Let’s start here. When we heard about the hosting opportunity for J.V. last December, we were able to accept for three reasons: 1) The hosting was paid for. We only needed to open our home, 2) A (now)friend from church happened to be in the hosting know-how and heard about his availability, and 3) Our home study was complete for a child his age and recently renewed because we were still waiting for a travel date to pick up J.

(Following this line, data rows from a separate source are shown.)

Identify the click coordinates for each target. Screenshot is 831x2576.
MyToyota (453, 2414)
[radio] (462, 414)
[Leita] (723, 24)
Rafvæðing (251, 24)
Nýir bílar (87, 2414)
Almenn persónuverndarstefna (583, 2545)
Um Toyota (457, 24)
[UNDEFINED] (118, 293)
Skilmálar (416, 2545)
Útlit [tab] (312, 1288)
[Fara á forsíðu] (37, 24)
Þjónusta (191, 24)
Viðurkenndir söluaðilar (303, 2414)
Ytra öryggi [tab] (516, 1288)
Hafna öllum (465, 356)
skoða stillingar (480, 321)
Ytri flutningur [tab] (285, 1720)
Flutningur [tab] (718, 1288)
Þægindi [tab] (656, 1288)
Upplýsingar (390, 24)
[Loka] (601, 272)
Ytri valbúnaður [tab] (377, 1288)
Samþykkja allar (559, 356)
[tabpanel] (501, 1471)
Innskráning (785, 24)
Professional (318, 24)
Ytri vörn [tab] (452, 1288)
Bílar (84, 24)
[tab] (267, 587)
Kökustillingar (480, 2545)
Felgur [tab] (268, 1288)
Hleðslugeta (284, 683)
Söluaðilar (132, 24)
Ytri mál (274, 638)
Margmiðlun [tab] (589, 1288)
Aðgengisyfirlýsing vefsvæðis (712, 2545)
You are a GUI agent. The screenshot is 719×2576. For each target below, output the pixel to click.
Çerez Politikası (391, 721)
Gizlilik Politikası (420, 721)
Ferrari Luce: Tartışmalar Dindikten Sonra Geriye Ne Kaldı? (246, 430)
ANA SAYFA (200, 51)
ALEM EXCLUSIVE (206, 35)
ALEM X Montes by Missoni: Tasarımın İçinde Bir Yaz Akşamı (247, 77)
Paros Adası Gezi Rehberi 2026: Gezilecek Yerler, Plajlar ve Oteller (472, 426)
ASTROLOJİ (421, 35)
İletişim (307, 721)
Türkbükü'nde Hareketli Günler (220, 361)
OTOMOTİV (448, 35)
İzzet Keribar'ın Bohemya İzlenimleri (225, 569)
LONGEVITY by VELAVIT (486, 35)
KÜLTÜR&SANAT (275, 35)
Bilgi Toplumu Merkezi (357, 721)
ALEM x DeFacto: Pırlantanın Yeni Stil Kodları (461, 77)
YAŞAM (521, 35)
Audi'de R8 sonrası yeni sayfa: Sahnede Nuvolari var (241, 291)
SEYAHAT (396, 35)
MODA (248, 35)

When J.V. left, we submitted an inquiry to find out if he was registered for adoption in Ukraine, all the while thinking we were doing this for the purpose of finding a family for him. When the information arrived that he was available, there were several things that needed to be true in order for us to become that family: 1) He would need to be available AFTER we had brought home J and AFTER our post-placement visits were complete, 2) Our placing agency would have to have no rule against adopting in such quick succession, 3) Our home study agency would have to have no rule against having two adoptions processing at the same time, 4) Our social worker would need to approve a second child arriving in the home so quickly, and 5) Both adoptions would need to be carried out in a way that would not break the rules of either of the boys’ home countries. Apparently, most placing and home study agencies have policies that restrict adopting like this. Also, the odds of coordinating the dossier and home study timings to work out perfectly with the expiration dates and travel dates and post placement visits and adjusting as a family are just crazy unlikely. Keep in mind, we started the process for J in 2011 and that makes it all the more crazy that the things I am talking about all played out during the final year. Additionally, if we were not part of such a prayerful, helpful, knowledgeable local Church body, adopting two older children in this fashion would have probably been impossible.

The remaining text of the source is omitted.